Satisfaction criteria certainly must be agreed between customer and supplier but should that agreement extend to the detail of test scenarios and scripts?

On many of the projects I work with the build is documented as User Stories in a simple Card, Conversation, Confirmation format. When it comes to testing I expect our Development Test Manager to review the Confirmation part of each story as development proceeds and as testing approaches use these to (a) validate that they are comprehensive against the conversation, and (b) create the relevant test scenarios and scripts. This seems to work well and encourages good collaboration between the Test Manager, Developers and Product Owner, and it's very effective in ensuring that the stories are analysed in detail before testing starts. I would also expect the Test Manager on the Customer Review team to do the same work because there is further benefit in his test scripts potentially exposing further ambiguity or clarification in the stories. In doing so part (a) should be done collaboratively and (b) independently.

A key part of this process is its dependence on the content of the Satisfaction Criteria (Confirmation) - each party should agree on the Satisfaction Criteria but should maintain their own views on how they might be tested.

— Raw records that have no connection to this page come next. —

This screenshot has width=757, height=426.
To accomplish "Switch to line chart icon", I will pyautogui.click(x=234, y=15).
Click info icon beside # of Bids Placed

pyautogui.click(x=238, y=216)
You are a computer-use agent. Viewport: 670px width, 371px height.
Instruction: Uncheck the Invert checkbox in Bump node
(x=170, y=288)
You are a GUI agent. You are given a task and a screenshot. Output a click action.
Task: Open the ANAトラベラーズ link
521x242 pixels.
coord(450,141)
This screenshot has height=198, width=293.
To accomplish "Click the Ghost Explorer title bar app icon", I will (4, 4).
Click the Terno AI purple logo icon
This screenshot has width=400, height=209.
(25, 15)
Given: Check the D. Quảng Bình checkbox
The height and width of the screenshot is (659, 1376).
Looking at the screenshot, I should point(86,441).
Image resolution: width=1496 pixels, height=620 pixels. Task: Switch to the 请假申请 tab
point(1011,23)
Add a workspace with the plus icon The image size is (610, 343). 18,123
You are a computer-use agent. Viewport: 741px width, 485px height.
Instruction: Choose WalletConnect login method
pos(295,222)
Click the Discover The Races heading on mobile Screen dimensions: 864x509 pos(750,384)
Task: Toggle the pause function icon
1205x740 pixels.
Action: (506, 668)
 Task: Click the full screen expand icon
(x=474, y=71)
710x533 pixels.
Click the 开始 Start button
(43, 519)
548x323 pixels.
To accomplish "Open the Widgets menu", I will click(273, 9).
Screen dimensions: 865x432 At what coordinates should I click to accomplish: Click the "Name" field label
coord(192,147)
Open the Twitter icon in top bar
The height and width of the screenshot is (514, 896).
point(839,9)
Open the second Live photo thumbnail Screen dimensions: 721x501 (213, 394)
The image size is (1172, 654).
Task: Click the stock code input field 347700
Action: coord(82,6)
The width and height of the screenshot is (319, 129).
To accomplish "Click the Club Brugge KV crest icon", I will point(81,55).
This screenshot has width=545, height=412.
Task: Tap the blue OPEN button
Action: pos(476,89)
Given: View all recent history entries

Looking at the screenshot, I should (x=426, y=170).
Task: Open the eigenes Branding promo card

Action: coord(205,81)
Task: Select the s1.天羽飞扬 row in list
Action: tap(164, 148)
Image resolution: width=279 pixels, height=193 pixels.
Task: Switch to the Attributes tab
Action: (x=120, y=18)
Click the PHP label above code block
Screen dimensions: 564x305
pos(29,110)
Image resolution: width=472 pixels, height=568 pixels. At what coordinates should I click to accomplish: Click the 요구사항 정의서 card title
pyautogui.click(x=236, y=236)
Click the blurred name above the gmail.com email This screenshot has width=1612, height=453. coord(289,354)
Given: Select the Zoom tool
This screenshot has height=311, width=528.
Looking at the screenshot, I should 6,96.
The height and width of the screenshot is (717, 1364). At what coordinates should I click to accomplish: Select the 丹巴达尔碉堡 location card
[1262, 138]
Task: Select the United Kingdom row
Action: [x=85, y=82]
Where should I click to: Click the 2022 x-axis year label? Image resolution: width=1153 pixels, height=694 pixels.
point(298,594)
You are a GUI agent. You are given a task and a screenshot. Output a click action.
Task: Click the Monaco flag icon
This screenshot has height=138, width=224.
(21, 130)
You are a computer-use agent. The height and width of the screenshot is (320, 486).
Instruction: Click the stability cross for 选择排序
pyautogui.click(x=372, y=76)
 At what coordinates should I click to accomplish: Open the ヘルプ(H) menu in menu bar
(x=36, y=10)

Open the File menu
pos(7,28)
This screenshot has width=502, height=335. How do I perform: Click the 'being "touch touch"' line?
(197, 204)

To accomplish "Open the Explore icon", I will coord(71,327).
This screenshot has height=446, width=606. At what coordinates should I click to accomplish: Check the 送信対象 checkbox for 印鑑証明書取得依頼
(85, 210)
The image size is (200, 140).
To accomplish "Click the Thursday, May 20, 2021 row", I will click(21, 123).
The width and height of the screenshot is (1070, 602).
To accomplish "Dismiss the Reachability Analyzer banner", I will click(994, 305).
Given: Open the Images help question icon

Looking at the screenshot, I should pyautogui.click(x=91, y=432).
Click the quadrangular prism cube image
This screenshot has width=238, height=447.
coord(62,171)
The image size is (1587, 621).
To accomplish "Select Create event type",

This approach is often challenged with a requirement for the Test Managers to work together to produce one set of scenarios and scripts (part b above). The suggested advantage in this case is that when the test managers agree on what the scripts should be then all ambiguity is removed. Perhaps an advantage could be gained by the collaborative approach if there were some additional means of ensuring the quality and thoroughness of the single script - that advantage being one of saving time and effort in only creating and executing one script. If so then maybe there is a trade off between saving time on the one hand and quality assurance on the other - and maybe depending on any given situation one may be preferred on merit.

Perhaps a hybrid approach is most appropriate; start by creating independent scripts and execute them separately, then once each script is executing with majority of cases passing, move to collaboration with a view to finishing up with the same script by combining them in these later stages.